Этот вопрос: "кто виноват" мы и поставили себе в нашем кружке. Не находя ответа, мы решили обратиться за ответом к самому Достоевскому. В сущности, мы не знали Достоевского. Мы не знали, что этот ответ, которого мы ждали с трепетом, был уже у него давно готов. Мы не знали ни всей досибирской деятельности Достоевского, ни его жизни на каторге, не читали "Записок из мертвого дома". Читать Достоевского мы стали лишь с "Преступления и наказания"; политической тенденции "Бесов" не заметили. В 1876 г., когда произошло побоище в Охотном Ряду, Достоевский был на высоте своей славы и только что начал издавать "Дневник писателя", за каждым номером которого мы следили с жадностью. К автору "Дневника" обращались все за советом и поучением. Кружок поручил мне написать ему письмо и поставить вопрос: "Чем мы виноваты в случившемся". Достоевский нам ответил - так, как и следовало ожидать, если бы мы его знали ближе. Вы не виноваты, но виновато общество, к которому вы принадлежите. Разрывая с "ложью" этого общества, вы обращаетесь не к русскому народу, в котором всё наше спасение, а к Европе. У меня к сожалению, нет под руками текста нашего письма и ответа (их через несколько времени, без нашего согласия, напечатал Долгоруков в "Руси" Аксакова, а ответ Достоевского стал печататься и в его сочинениях) (Кстати сказать, эта переписка велась не со "студентами", а с гимназистами. (Прим. ред.).).

Помню впечатление, произведенное ответом после его прочтения в кружке. Водворилось неловкое молчание. Мы не вполне разбирались в тогдашней борьбе западничества и славянофильства, но это резкое противопоставление народа Европе нас тем более поразило. Мы не знали, что Достоевский смирился перед тем народом, который он узнал на каторге, признав его богоносцем, и что в бессознательном православии русского народа он видел его всемирную миссию. Как быть насчет православия, мы не решали, но Европы мы выдать не могли - и не только не видели никакого противоречия между народом и Европой, но, напротив, от Европы ждали поднятия народа на высший культурный уровень. А Достоевский призывал искать идеала в традициях Охотного Ряда и возвращаться к временам телесных наказаний и крепостного права, как к школе смирения русского народа перед Христом.

С такой антитезой к нашему настроению мы, конечно, согласиться не смели. Но не решались и протестовать. Молчание прервал, наконец, наш смелый "циник" Некрасов - короткой фразой: "Да ведь это то же самое, что пишет Катков в "Московских ведомостях"! Никто не возразил ему.

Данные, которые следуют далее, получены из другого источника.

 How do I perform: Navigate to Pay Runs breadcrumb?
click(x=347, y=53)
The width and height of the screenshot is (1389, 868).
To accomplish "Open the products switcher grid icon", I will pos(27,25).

При разнообразии настроений кружка входить в полемику никому не хотелось. Но для меня стало ясно: да, Некрасов прав: это - то же, что "Московские ведомости". И сама собой обозначилась граница, до сих пор неясная. Hic Rhodus, hic salta... ("Здесь Родос, здесь и прыгай". Не совсем понятно, в каком смысле употреблена автором эта фраза. Она взята из распространенного в древнем мире анекдота о человеке, вернувшемся из путешествия, и хваставшемся, что на острове Родосе он победил всех в состязании на высоту прыжка. Один из его слушателей, которому это хвастовство надоело, предложил ему вообразить, что он на Родосе и показать свое искусство. (Прим. ред.).). Не могу сказать, чтобы у меня была уже наготове тогда ответная формула: Россия есть тоже Европа. Но все мысли шли в этом направлении. Так, как ставил вопрос Достоевский, иного выбора не было.